- **ACTIVITY**
Extract every line of the material that holds the string "options".

- **MATERIAL FOR THIS TASK**

◇ ◇ ◇ ◇ ◇ ◇ ◇

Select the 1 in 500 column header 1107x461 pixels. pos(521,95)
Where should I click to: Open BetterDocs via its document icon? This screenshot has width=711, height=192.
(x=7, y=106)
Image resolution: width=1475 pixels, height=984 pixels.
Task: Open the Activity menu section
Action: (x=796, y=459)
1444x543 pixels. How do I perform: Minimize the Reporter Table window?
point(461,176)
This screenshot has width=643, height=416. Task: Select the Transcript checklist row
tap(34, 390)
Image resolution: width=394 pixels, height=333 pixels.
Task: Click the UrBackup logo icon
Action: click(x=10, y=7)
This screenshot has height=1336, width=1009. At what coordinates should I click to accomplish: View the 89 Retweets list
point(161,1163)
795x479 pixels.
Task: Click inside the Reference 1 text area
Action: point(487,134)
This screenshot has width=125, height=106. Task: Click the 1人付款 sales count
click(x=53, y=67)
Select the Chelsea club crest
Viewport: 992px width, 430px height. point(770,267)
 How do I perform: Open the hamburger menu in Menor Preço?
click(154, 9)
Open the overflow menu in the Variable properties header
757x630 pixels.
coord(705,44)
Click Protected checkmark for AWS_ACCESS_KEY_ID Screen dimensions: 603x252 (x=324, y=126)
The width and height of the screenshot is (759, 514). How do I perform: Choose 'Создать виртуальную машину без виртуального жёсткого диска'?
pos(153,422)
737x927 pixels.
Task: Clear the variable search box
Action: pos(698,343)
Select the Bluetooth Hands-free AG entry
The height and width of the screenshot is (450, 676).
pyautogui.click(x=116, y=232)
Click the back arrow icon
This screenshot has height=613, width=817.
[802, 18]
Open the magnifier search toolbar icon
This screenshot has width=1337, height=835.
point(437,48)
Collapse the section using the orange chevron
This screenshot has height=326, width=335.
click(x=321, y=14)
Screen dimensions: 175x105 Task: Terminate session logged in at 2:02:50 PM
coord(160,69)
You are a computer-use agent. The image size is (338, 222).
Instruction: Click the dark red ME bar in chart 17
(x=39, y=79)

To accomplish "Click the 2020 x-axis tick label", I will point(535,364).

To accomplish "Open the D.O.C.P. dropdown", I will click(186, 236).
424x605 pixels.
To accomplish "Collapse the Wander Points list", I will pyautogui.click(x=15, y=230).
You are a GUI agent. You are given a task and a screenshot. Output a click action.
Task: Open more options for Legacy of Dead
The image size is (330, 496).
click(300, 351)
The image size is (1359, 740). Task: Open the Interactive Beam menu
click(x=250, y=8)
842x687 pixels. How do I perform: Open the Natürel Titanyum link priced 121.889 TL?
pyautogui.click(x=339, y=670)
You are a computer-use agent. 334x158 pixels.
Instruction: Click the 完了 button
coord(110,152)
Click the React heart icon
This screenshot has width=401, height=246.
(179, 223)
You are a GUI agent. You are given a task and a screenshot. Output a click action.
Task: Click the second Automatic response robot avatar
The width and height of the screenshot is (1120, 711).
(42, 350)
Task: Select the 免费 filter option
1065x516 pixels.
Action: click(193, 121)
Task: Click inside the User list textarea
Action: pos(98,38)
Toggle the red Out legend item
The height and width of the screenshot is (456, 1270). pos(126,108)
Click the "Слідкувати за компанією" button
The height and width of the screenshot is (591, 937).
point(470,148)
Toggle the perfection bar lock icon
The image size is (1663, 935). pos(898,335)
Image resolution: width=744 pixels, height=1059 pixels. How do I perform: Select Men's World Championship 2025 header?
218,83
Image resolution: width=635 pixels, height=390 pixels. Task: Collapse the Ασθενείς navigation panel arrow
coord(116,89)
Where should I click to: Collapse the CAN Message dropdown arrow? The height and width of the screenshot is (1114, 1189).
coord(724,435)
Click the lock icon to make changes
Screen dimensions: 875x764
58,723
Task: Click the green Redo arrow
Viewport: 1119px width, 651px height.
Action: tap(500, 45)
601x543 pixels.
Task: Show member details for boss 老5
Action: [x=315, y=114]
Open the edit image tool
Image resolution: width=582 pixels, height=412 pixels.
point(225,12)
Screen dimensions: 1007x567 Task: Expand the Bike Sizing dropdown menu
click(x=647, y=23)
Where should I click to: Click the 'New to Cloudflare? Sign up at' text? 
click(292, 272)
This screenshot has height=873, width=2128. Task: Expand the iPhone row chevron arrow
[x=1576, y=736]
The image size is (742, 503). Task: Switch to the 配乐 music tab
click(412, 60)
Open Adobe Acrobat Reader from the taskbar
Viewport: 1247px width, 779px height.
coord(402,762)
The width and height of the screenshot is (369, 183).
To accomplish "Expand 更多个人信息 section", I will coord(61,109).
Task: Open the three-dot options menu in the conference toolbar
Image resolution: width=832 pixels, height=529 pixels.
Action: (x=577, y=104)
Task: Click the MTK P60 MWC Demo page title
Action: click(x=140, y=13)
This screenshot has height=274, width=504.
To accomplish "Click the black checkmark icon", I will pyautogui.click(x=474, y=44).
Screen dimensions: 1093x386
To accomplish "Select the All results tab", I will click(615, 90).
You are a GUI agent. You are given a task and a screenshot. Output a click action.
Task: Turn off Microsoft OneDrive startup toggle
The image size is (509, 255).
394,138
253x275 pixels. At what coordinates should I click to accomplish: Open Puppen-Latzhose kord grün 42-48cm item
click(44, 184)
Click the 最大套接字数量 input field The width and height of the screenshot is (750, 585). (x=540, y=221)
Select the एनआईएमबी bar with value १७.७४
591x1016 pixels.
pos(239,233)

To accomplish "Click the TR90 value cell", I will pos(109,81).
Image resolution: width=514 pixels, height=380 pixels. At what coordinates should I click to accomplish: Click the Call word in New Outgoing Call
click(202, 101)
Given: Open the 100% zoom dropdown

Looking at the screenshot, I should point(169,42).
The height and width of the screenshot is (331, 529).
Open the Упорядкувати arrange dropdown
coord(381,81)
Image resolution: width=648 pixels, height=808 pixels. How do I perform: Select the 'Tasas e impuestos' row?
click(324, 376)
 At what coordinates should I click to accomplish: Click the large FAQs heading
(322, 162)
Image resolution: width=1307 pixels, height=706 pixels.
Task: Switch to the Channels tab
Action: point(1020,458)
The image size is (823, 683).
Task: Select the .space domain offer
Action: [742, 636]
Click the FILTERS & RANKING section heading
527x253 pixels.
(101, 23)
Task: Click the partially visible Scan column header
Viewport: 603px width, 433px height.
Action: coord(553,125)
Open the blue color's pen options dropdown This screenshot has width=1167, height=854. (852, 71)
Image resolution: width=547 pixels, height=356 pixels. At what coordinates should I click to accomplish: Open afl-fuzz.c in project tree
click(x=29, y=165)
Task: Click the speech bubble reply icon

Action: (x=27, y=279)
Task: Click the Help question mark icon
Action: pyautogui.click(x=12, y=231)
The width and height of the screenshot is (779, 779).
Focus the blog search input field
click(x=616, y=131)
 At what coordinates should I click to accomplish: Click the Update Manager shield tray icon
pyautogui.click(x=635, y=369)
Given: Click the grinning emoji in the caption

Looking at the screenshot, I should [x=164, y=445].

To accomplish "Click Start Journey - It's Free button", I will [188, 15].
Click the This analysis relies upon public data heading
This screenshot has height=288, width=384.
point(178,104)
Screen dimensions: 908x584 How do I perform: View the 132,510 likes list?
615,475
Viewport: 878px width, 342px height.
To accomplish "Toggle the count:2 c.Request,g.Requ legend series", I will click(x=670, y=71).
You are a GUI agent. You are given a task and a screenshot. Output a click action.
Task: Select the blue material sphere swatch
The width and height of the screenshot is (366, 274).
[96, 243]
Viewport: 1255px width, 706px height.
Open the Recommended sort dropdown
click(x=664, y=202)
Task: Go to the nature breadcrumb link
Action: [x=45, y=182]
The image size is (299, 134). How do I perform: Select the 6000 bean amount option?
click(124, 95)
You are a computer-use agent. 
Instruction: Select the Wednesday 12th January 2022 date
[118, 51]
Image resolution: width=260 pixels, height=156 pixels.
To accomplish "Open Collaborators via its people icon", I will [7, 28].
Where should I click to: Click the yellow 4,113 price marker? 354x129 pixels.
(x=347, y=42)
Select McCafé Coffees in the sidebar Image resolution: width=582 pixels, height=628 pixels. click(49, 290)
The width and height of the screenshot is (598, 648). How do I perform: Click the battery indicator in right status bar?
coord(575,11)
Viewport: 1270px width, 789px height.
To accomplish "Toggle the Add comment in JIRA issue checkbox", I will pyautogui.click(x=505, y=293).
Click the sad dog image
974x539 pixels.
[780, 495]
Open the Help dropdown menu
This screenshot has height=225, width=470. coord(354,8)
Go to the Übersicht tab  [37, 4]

◇ ◇ ◇ ◇ ◇ ◇ ◇

- **TASK OUTPUT**
Task: Open more options for Legacy of Dead
Task: Open the three-dot options menu in the conference toolbar
Open the blue color's pen options dropdown This screenshot has width=1167, height=854. (852, 71)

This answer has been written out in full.